If there is a single factor that could enhance delivery of health care services in Hong Kong using existing resources, it would be a functional partnership between the public and private sectors - or between public hospital doctors and private practitioners. In fact, more than eight years ago, the Health and Medical Development Advisory Committee envisaged an expansion of community care and preventive medicine, with greater involvement of private family doctors, to relieve pressure on the overstressed public system.
Key to this is shared online access to patient health records. In 2009, Legco's Finance Committee approved the allocation of HK$1.1 billion for the development of a computerised patient record system over the next 10 years. It may seem a long time but this is a sensitive issue with no room for error such as breach of privacy if patients are to have confidence in a public-private partnership.

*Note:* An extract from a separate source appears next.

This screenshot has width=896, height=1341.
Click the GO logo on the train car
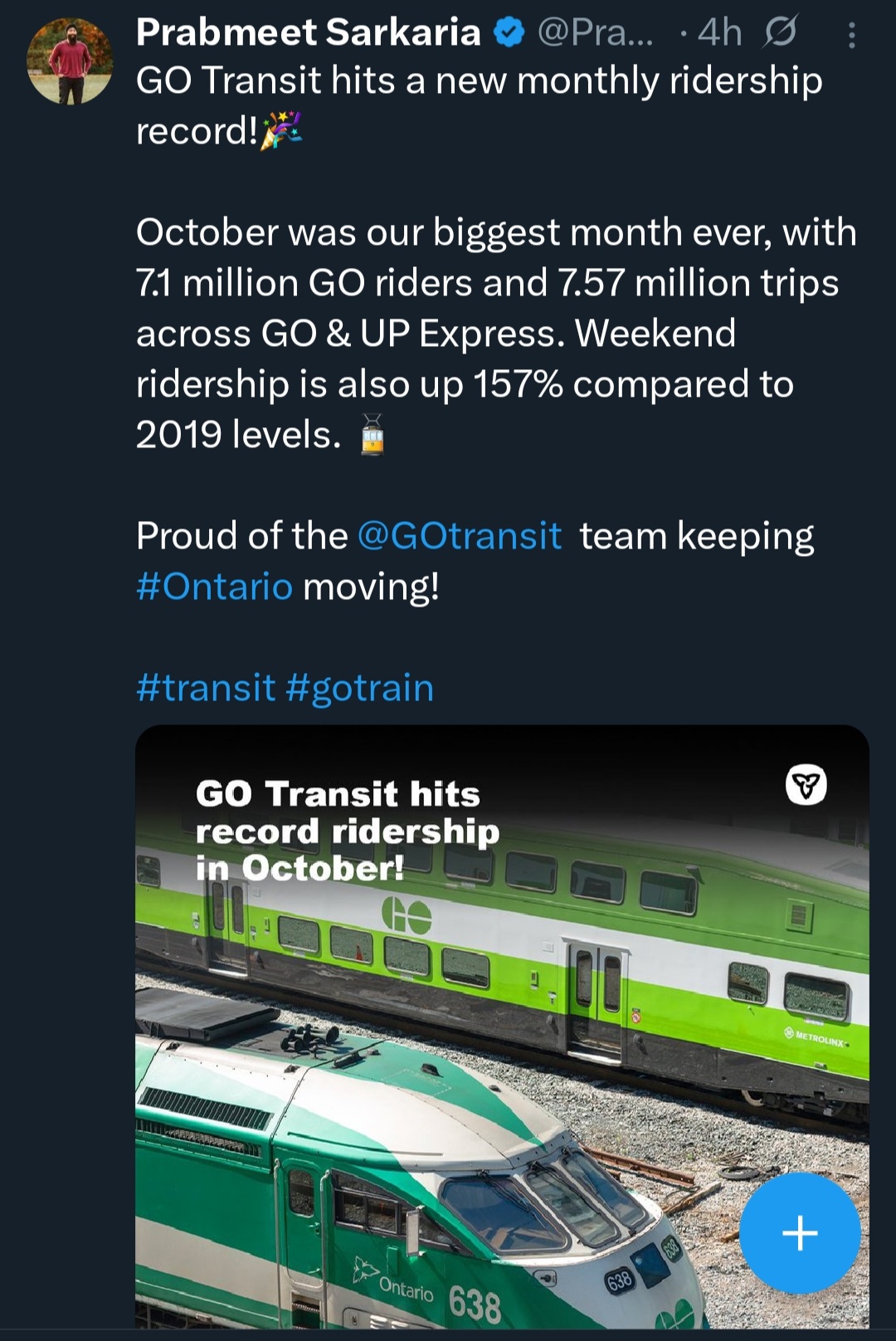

It is only now that the government has announced that the first phase of the system will go online by the end of the year.
To ensure safeguards for privacy, officials will send the Electronic Health Record Sharing System Bill to Legco for scrutiny by the end of the month.
A spokesman said the government believed that sharing health records would enhance public-private partnerships to the benefit of patients, including children, senior citizens and people who frequently use public and private health-care services at the same time.
An example that could happen to anyone would be attendance at a public hospital accident and emergency department outside normal hours, with a follow-up visit to a private doctor. In these circumstances access to the results of hospital tests and a public doctor's clinical notes would make common sense.
In terms of the quality and cost of health care, sharing health records is expected to reduce errors in medical treatment and prescription and avoid duplication of tests. In the long run, it is the foundation of more efficient delivery of health care.